Y vienen a mi mente otros años, ya muy lejanos, en que siendo un niño fui monaguillo en la iglesia parroquial de mi pueblo. Se me agolpan los recuerdos de seres queridos que se fueron marchando de la vida, de mi vida, hace ya mucho tiempo. Seres queridos, amados desde la infancia que hoy vuelven a mi memoria con precisa y limpia nitidez. Mi querida tía María, tan religiosa, tan admirable y que tan orgullosa se sentía de verme vistiendo y oficiando de monaguillo, es la mujer que ahora veo mirándome amorosa en esta lejana y hermosa iglesia de una ciudad costera. ¿Será posible recuperar, aunque sea en un sueño, tantos recuerdos hoy ya perdidos en los pliegues de la memoria?

Confundido, bajo mi mirada hacia el suelo como buscando la respuesta que no encuentro y mis ojos se dan de bruces con ella. Miro mis zapatos, mis pantalones. Me agarro con fuerza las magas de la camisa y… y ¡descubro que visto igual que el abuelo que acompañaba y daba instrucciones al joven al comienzo de la misa! El niño me sigue mirando desde el altar y ahora me responde con una sonrisa de complicidad que me aturde, que me anonada. Giro mi cabeza y aturdido, me encuentro la bella y familiar cara de la beata que también me sonríe como queriéndome tranquilizar y darme unos ánimos que yo, en estos momentos, estoy muy lejos de tener.

Todo es muy confuso en mi mente. No siento miedo. Siento incredulidad, pasmo ante las figuran que me representan en dos edades muy diferentes. No entiendo nada y mis ojos quieren abrirse más que lo que ya están en estos momentos, buscando en el sueño la respuesta a mi incertidumbre. Pero mis ojos no dan más de sí y sigo viéndo y viéndome en la cara del muchacho y en la figura del viejo. Ya no hay dudas. Mi mente reacciona y, sin comprender, ensambla las piezas del puzle en que se ha convertido el cuadro vivo que contemplo…

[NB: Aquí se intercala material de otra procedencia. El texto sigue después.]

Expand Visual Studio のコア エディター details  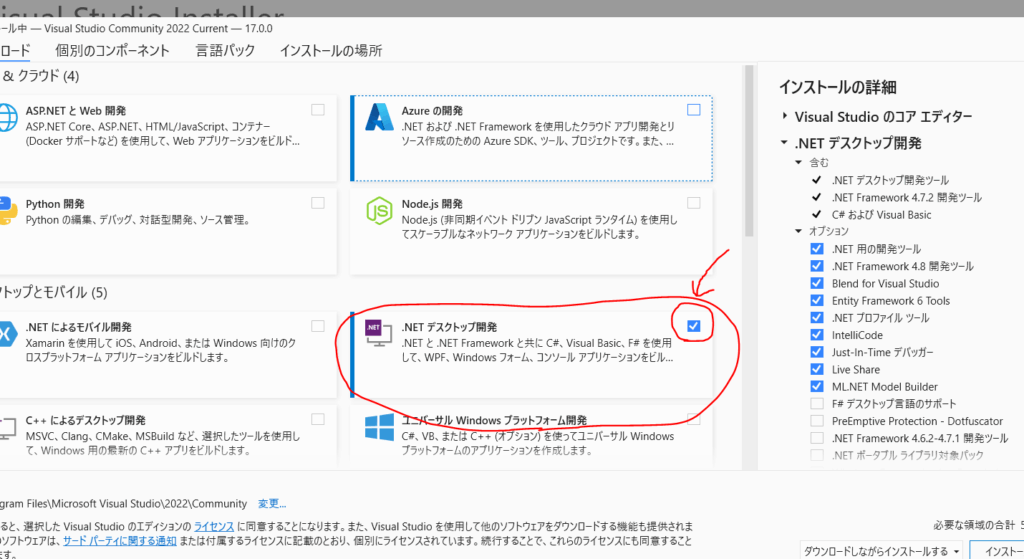pyautogui.click(x=786, y=117)
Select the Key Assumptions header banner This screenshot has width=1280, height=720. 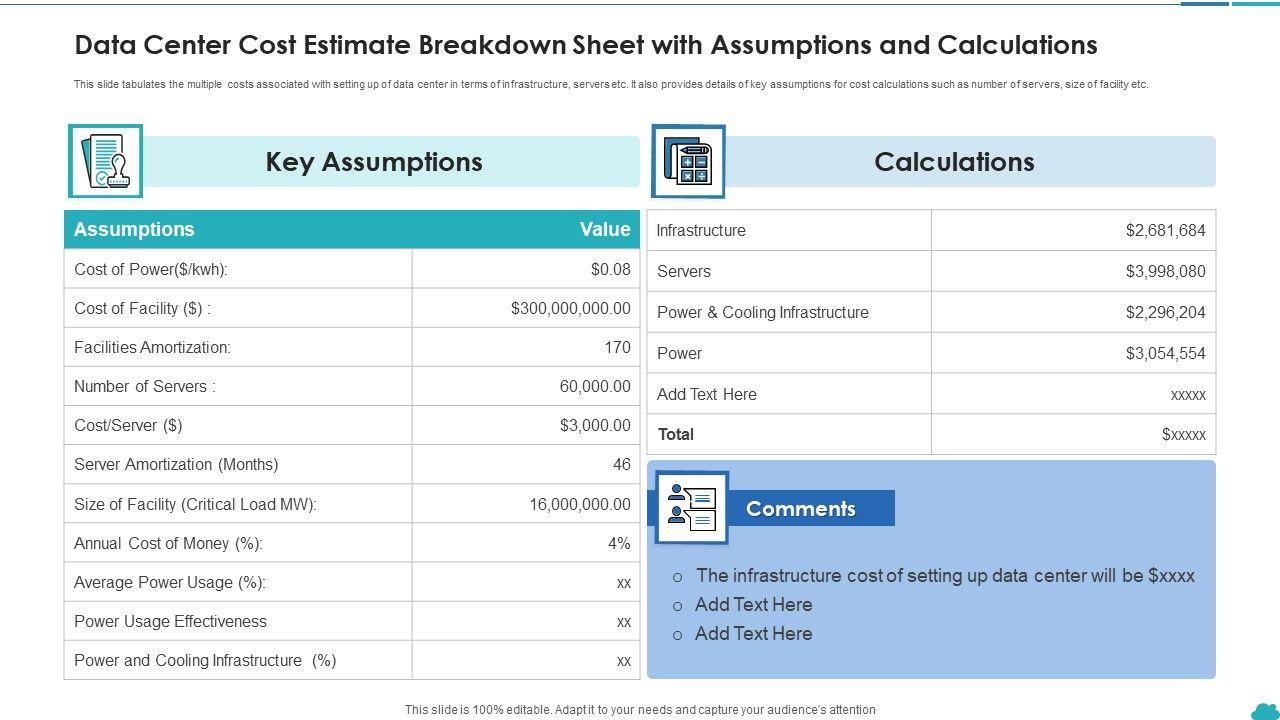[374, 162]
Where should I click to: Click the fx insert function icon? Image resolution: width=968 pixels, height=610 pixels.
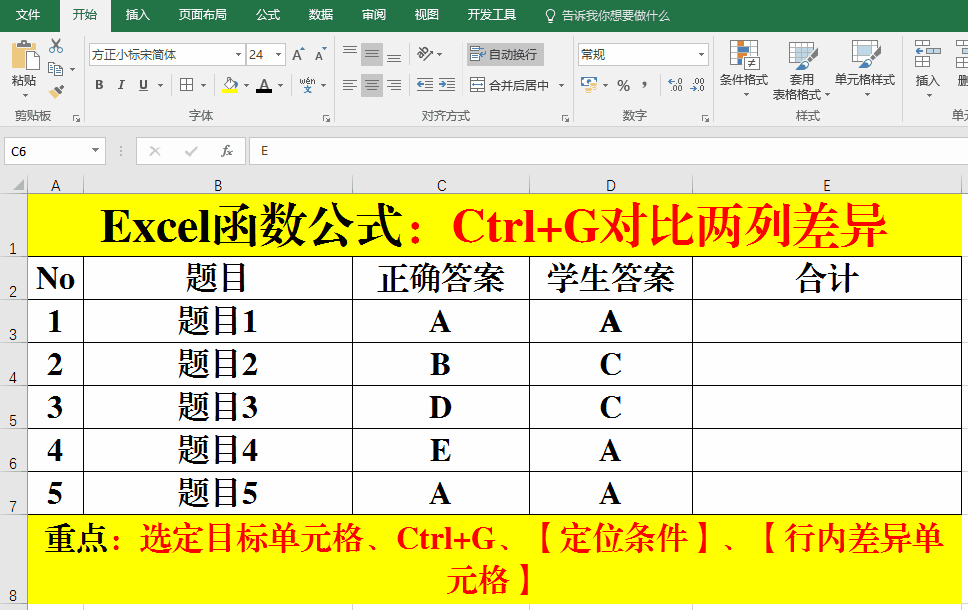tap(227, 151)
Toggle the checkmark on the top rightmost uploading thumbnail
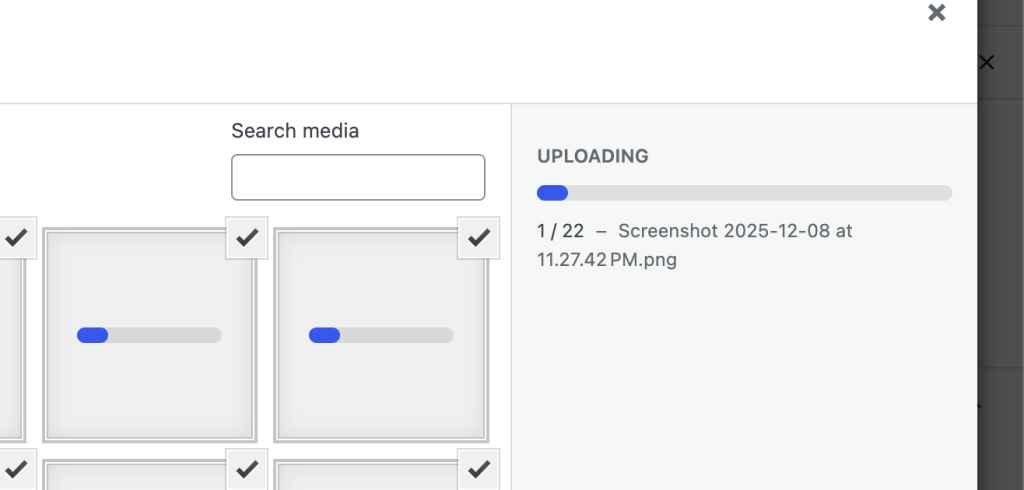The height and width of the screenshot is (490, 1024). (479, 238)
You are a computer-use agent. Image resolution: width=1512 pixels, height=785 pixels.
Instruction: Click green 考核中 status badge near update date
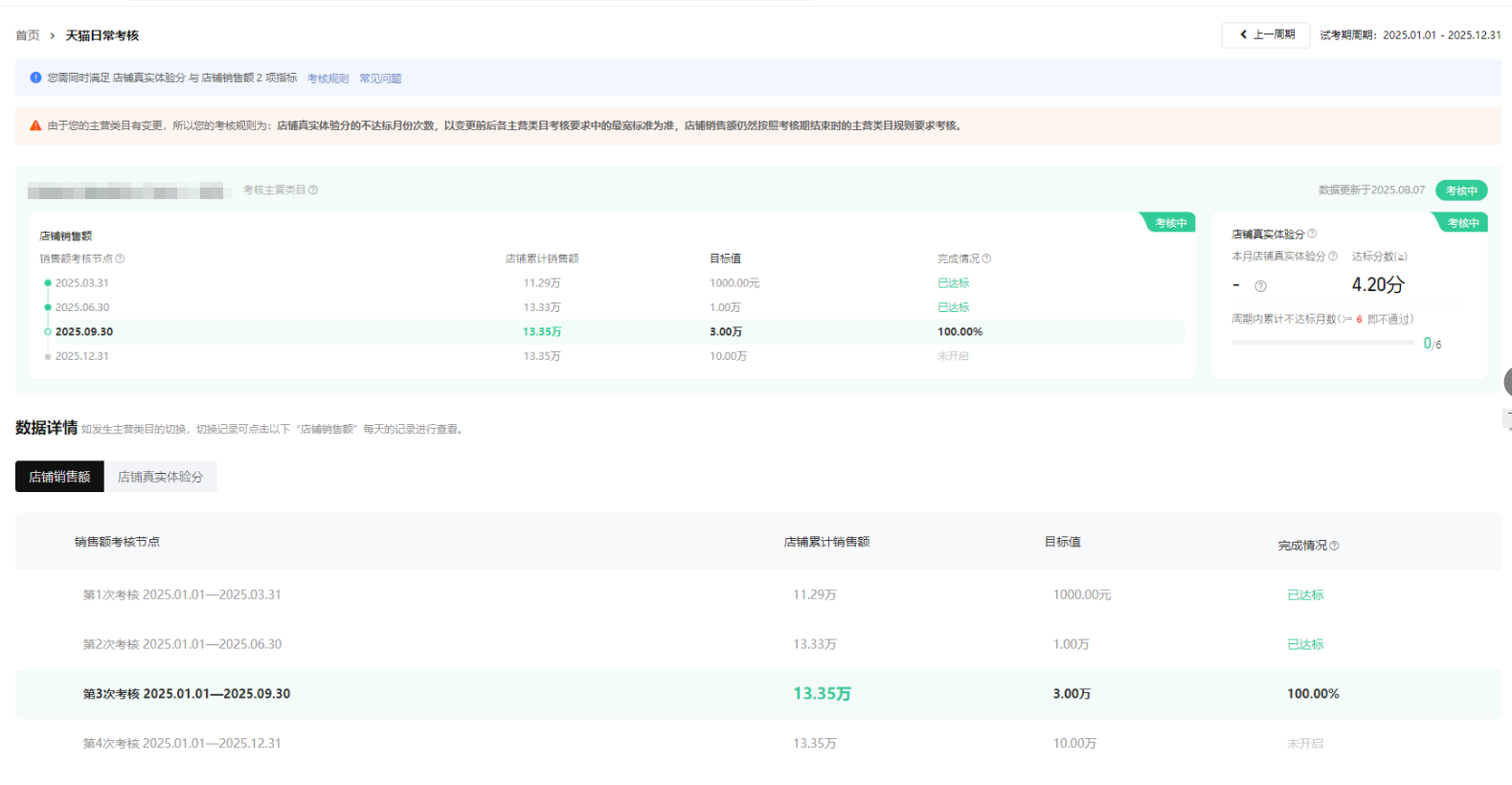pyautogui.click(x=1460, y=191)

Un sonido de gloria penetra en mi mente… Creo estar en un estado de levitación y no es más que de nuevo el campanil del templo está marcando las doce de la mañana. Mi mirada sube a la cúpula del templo buscando una luz que me ilumine y no encuentro otra cosa que los fuertes rayos del sol entrando por las policromadas vidrieras. Vuelvo mi cabeza al altar mayor y de nuevo encuentro la bella imagen de María con el Niño en sus brazos, sonriendo. Más atento, casi con preocupación, bajo la mirada al altar y el joven sacerdote nos está dando la última bendición de despedida. Sonrío. Casi grito de contento al ver que todo ha sido un sueño. ¡Me he dormido en la misa! Me digo con vergüenza.

Sintiendo mi falta, espero a que oficiante y ayudantes entren por la puerta de la sacristía para salir yo del templo. Y de nuevo el milagro. El abuelo y el nieto se han vuelto hacia mí y me han sonreído como queriendo saludarme una vez más, y sus caras han vuelto a resultarme tan familiares que esta vez sí me han causado temor.

¿Me habré vuelto a dormir? Me pregunto mientras salgo del templo a la radiante luz de la luminosa mañana. Un nuevo rayo de sol penetra por entre los muros de las altas casas de la vieja ciudad y responde por sí mismo a las intranquilizadoras preguntas de hace unos momentos: la realidad y los sueños están tan unidos, que a veces, llegan a convivir en nosotros a un mismo tiempo. Eso debe de ser y así yo lo he vivido por unos momentos.